# **Text Classification: Sparse Transfer Learning with the Python API**

In this example, you will fine-tune a 90% pruned BERT model onto the SICK dataset (a multi-sequence classification problem) using SparseML's Hugging Face Integration.

### **Sparse Transfer Learning Overview**

Sparse Transfer Learning is very similiar to the typical transfer learning process used to train NLP models, where we fine-tune a pretrained checkpoint onto a smaller downstream dataset. With Sparse Transfer Learning, however, we simply start the training process from a pre-sparsified checkpoint and maintain sparsity while the fine-tuning occurs.

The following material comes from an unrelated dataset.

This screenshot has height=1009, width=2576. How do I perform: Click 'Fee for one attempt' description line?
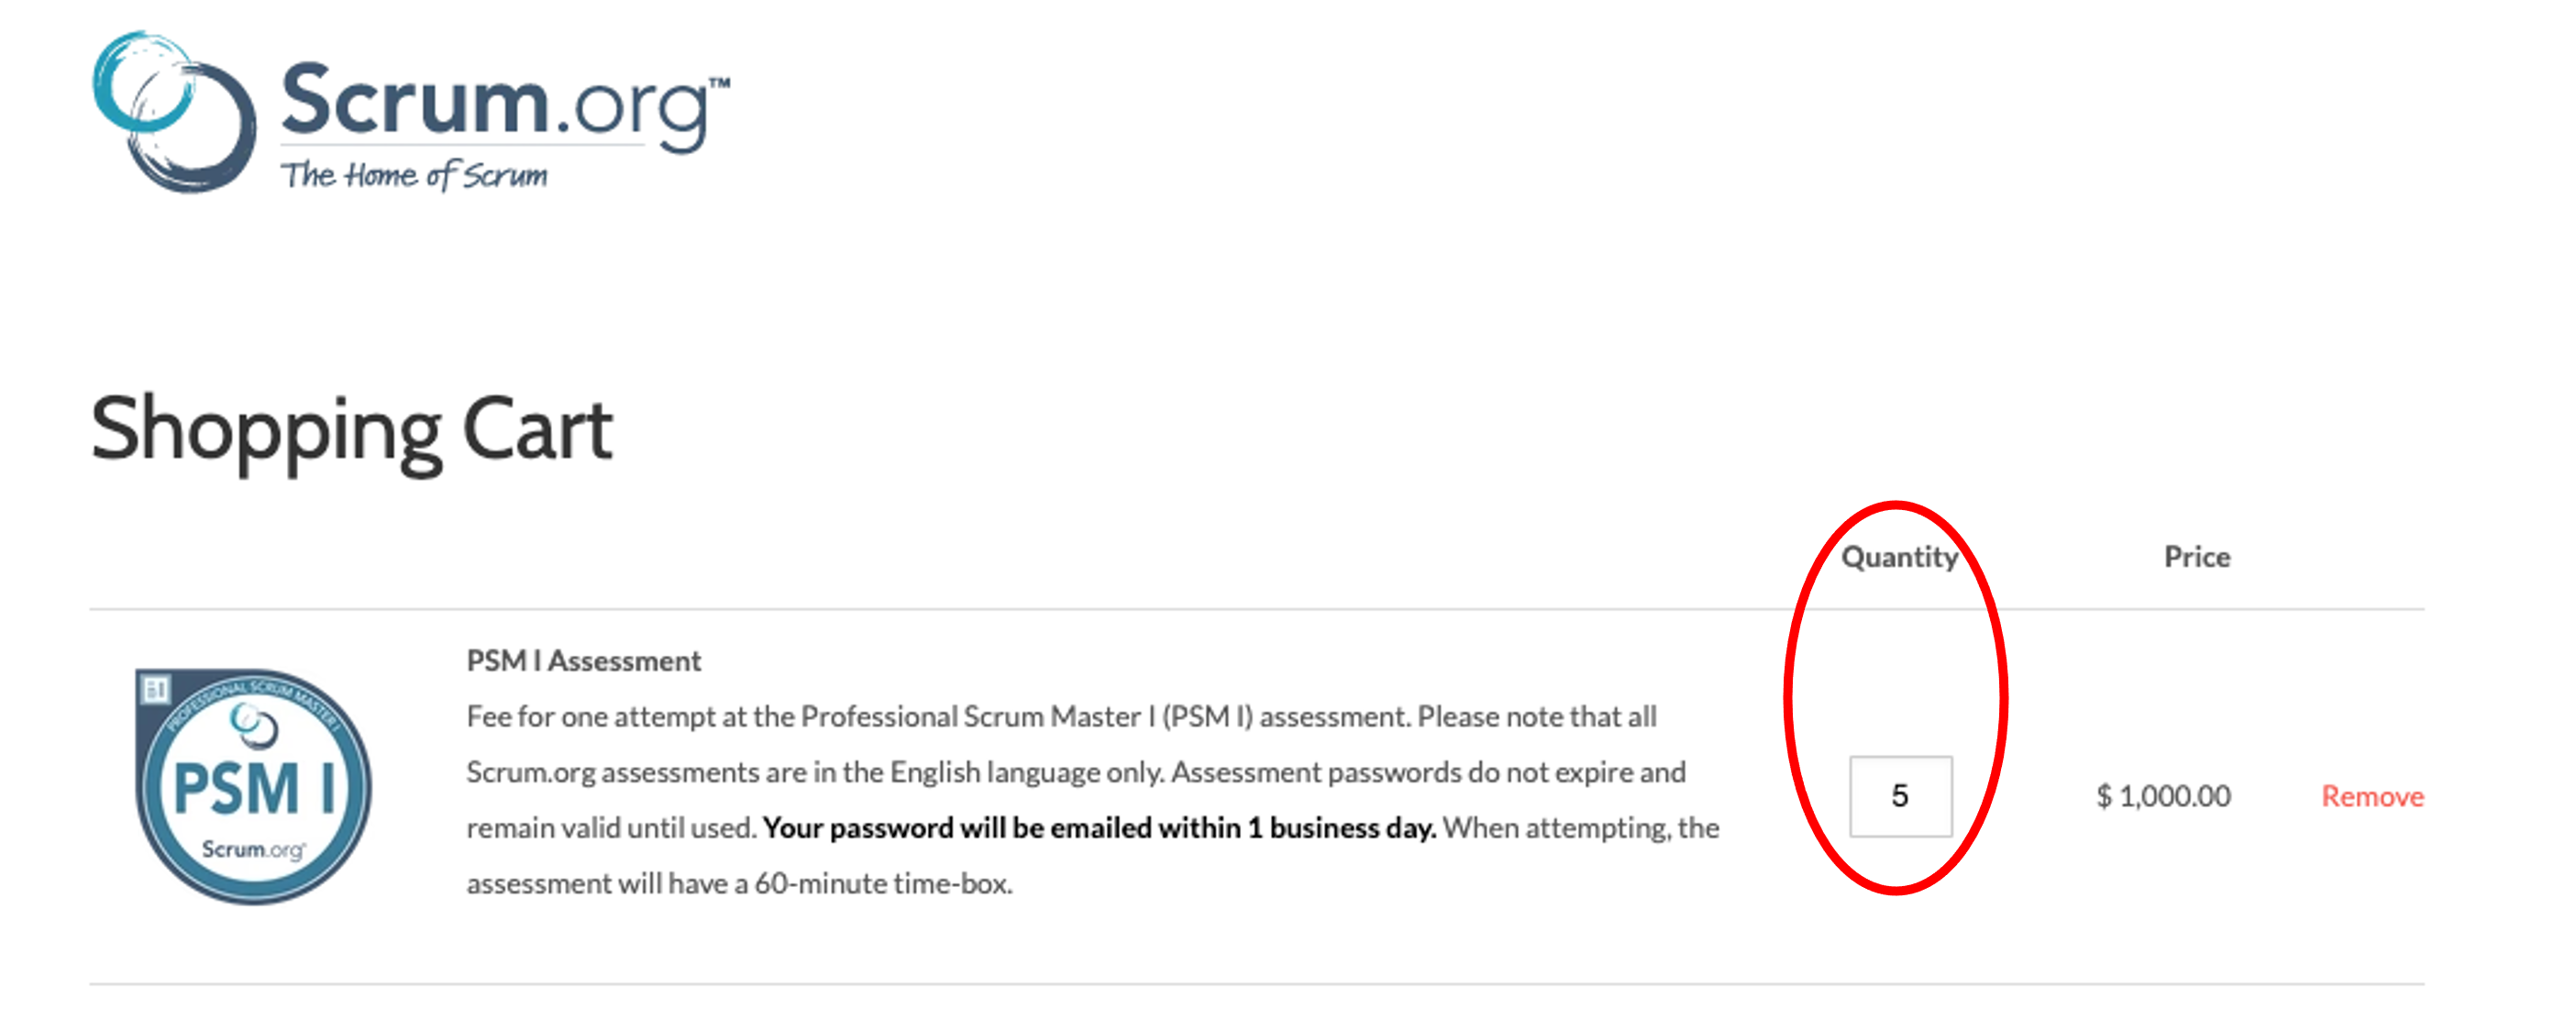(1060, 717)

At the end, you will have a sparse model trained on your dataset, ready to be deployed with DeepSparse for GPU-class performance on CPUs!

### **Pre-Sparsified BERT**
SparseZoo, Neural Magic's open source repository of pre-sparsified models, contains a 90% pruned version of BERT, which has been sparsified on the upstream Wikipedia and BookCorpus datasets with the
masked language modeling objective. [Check out the model card](https://sparsezoo.neuralmagic.com/models/nlp%2Fmasked_language_modeling%2Fobert-base%2Fpytorch%2Fhuggingface%2Fwikipedia_bookcorpus%2Fpruned90-none). We will use this model as the starting point for the transfer learning process.


***Let's dive in!***

## **Installation**

Install SparseML via `pip`.



In [None]:
!pip install sparseml[transformers]

If you are running on Google Colab, restart the runtime after this step.

In [None]:
import sparseml
from sparsezoo import Model
from sparseml.transformers.utils import SparseAutoModel
from sparseml.transformers.sparsification import Trainer, TrainingArguments
import numpy as np
from transformers import (
    AutoModelForSequenceClassification,
    AutoConfig, 
    AutoTokenizer, 
    EvalPrediction, 
    default_data_collator
)
from datasets import load_dataset, load_metric

## **Step 1: Load a Dataset**

SparseML is integrated with Hugging Face, so we can use the `datasets` class to load datasets from the Hugging Face hub or from local files. 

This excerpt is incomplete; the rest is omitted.